◆ DIRECTIONS ◆
Using the records below, transcribe word for word the stretch from the line that contains "The height and" through the line that contains "Click the Temperature (K) column header", both end lines included, and nothing else.

◆ RECORDS FOR THIS TASK ◆
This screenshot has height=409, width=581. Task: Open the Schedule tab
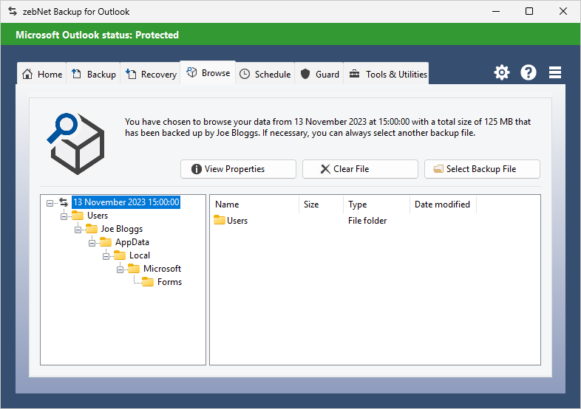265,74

---

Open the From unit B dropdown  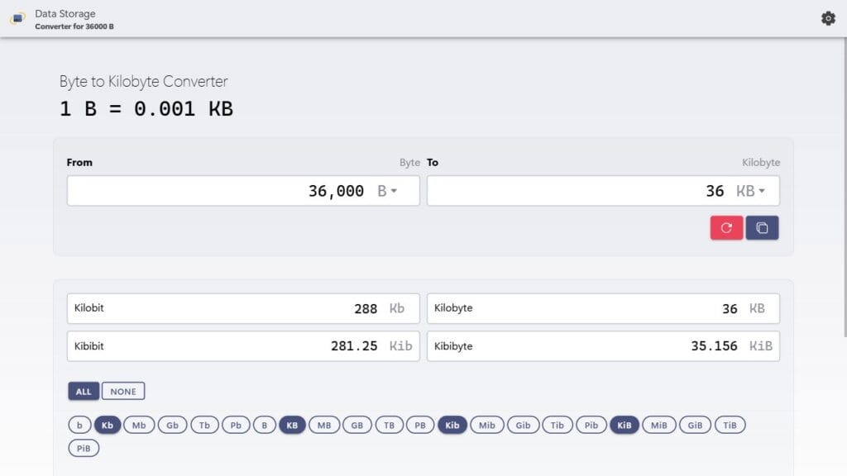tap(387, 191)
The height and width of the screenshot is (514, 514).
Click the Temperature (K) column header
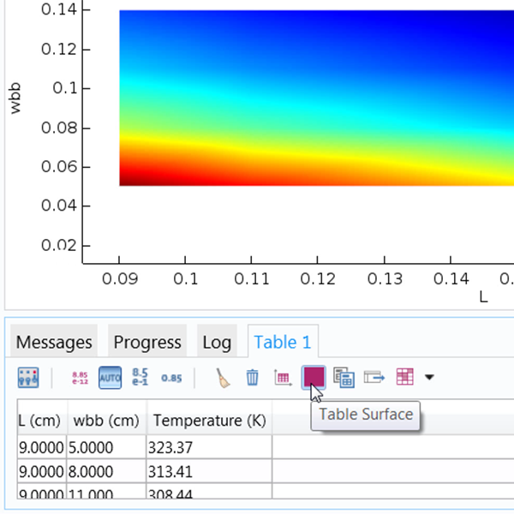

◆ SOLUTION FOR THIS PROBLEM ◆
The height and width of the screenshot is (514, 514).
Click the Temperature (K) column header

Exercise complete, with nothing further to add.